やるべきこと、なりたい自分ーーそうだ。何が起こっているのかよくわからないけど、このままだとだんだんよくない方向に向かっている。ファリラに言付けはしたが、今この男たちを追跡できるのは自分だけだ。それにカラートに協力者がいるとは思わなかった。そうか、さっきの家紋が……
見覚えがあるような、ないようなデザインは、気が動転してどこで見たのかがどうしても思い出せない。
ーーマイダスに今問い詰めるべきかしら? だけどもう一人男がいるわ。この女性を人質に取られたら……?
迷っているうちにマイダスは去り、馬車はガタガタと動き出した。
……こうなったら、覚悟を決めるしかない。王国に仕える宮廷魔導士として、今まで精一杯努力をしてきた。幸か不幸か、こんなふうに攫われそうになったのもこれが初めてではない。行けるところまで行くしかない。
馬車を操る御者に気づかれないよう涙を拭ったイザベルは、隣で倒れている女性をじっと見つめた。この女性はイグナスに愛されている。自分とどう違うのだろう……

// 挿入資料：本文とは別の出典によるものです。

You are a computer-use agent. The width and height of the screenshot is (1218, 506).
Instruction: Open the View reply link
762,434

人の好みは千差万別だ。理性でわかっていても、羨ましいと思う気持ちを抑えられない。
ーー自分だってそうじゃない。容姿が整っているとか地位があるとか条件だけなら、ロイス様だって。だけど私はイグナスだけを愛している、彼一筋だわ。
好き嫌いの感性は、理屈じゃない。自分も含め完璧な人などいないのだから。
諦めのため息をついたイザベルは、気を失ってもなお美しい女性にそっと声をかけた。
「もし、起きてください」
「う……」
頭に手をやった女性はさいわい軽い失神で済んだらしく、すぐに目を開いた。
「ぁ、あなたは……どなた……? 私はどこに……」
震えながらも、しっかりした声を出す。この令嬢は見た目より気丈な性格らしい。
「私は魔導士のイザベル・メローズと申します。落ち着いて聞いてくださいね。私もあなたも、王城からさらわれてしまいました」
令嬢の顔は恐怖で真っ青になった。
「しっ、声を上げないで。逃げる策はあります。お名前をお伺いしてよろしいですか?」
口に手を当てたたおやかな美人には見覚えがある。イグナスがワルツを踊っていたパートナーだ。ロイスと踊りながらフロアで何回かすれ違ったが、青ざめた顔でもその儚い美しさは変わらない。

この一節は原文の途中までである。